Bölüm 3: Yağmur Damlaları

12 3 0
                                    

Sanki bu yağmur zihnimizden onun katil olma ihtimalini silmek için yağıyordu. Onu aklamaya çalışıyor gibi alnından boynuna doğru kayıp gidiyordu. Evet ,evet sanki cidden onun masum yüzünü ortaya çıkarıp onu aklamak için yağıyordu. Ama sanırım o saf taneler benim çoktan emin bi şekilde ondan nefret ederek bakan kalbime ulaşamıyordu...
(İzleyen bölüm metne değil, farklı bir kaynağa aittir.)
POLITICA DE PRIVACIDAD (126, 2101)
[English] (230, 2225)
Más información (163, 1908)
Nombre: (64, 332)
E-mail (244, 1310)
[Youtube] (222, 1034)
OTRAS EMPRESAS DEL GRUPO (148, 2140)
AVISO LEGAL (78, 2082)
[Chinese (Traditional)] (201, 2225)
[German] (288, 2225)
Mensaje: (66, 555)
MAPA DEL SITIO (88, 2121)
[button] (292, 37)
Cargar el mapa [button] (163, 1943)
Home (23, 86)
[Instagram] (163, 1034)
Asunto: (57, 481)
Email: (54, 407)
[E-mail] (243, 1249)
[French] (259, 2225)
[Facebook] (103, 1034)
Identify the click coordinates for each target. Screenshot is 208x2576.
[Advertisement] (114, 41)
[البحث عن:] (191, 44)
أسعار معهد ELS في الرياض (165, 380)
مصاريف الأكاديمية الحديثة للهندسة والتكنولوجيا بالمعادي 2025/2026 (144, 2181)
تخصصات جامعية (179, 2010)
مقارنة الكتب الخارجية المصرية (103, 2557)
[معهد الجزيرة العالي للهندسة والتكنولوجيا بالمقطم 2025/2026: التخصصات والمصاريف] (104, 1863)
Emirle notlaşmamızın üzerinden 5 dakika geçmişti. Dersin bitmesini bekliyorduk. Evet, beklenen an geldi ve zil çaldı. Dışarıya çıktım ve kantine doğru ilerledim. Beraber çıkmamız olmazdı. Merdivenlerin yanına varmıştım. Merdivenlerin yanından birde yangın merdivenleri iniyordu. Aşağı kata indim. Bir alt kata daha inmeye yeltenirken yangın Merdivenlerine doğru çekildim. Ağzım ve belim arkamdaki kişinin elleri tarafından tutulmuştu. Sonra onun sesini duydum.

"Şşş sessiz ol..." Eğer hemen bir şeyler yapmassam korkudan bayılabilirdim. Belimdeki elini sıkıca kavradım ve çevirip arkasında birleştirdim. Ufak bir "ahh" sesi çıkarmıştı daha sonra diz kapağına vurarak yere çömelmesini sağladım. Şuan önümde diz çöküyordu. Kim olduğuna bakmak için başını kaldırdığımda psikopat gibi gülen o tanıdık yüzü görünce şok oldum.

"Gökay?" Evet arkadaşlar cadım Gökay buradaydı.

"Ateş prenses Ateş..."

"Adın Gökay değil mi? Hem arkadaşların öyle sesleniyor diye öyle seslendim, onlardan duyduğum kadarıyla yani..."

"Sen benim arkadaşım mısın gerizekalı?" Sesi soğuk ve sertti.

"Çok meraklıyım arkadaşın olmayada... Eee ne istiyorsun benden niye böyle bir salaklık yaptın konuşmak istediğini söyleseydin ya?"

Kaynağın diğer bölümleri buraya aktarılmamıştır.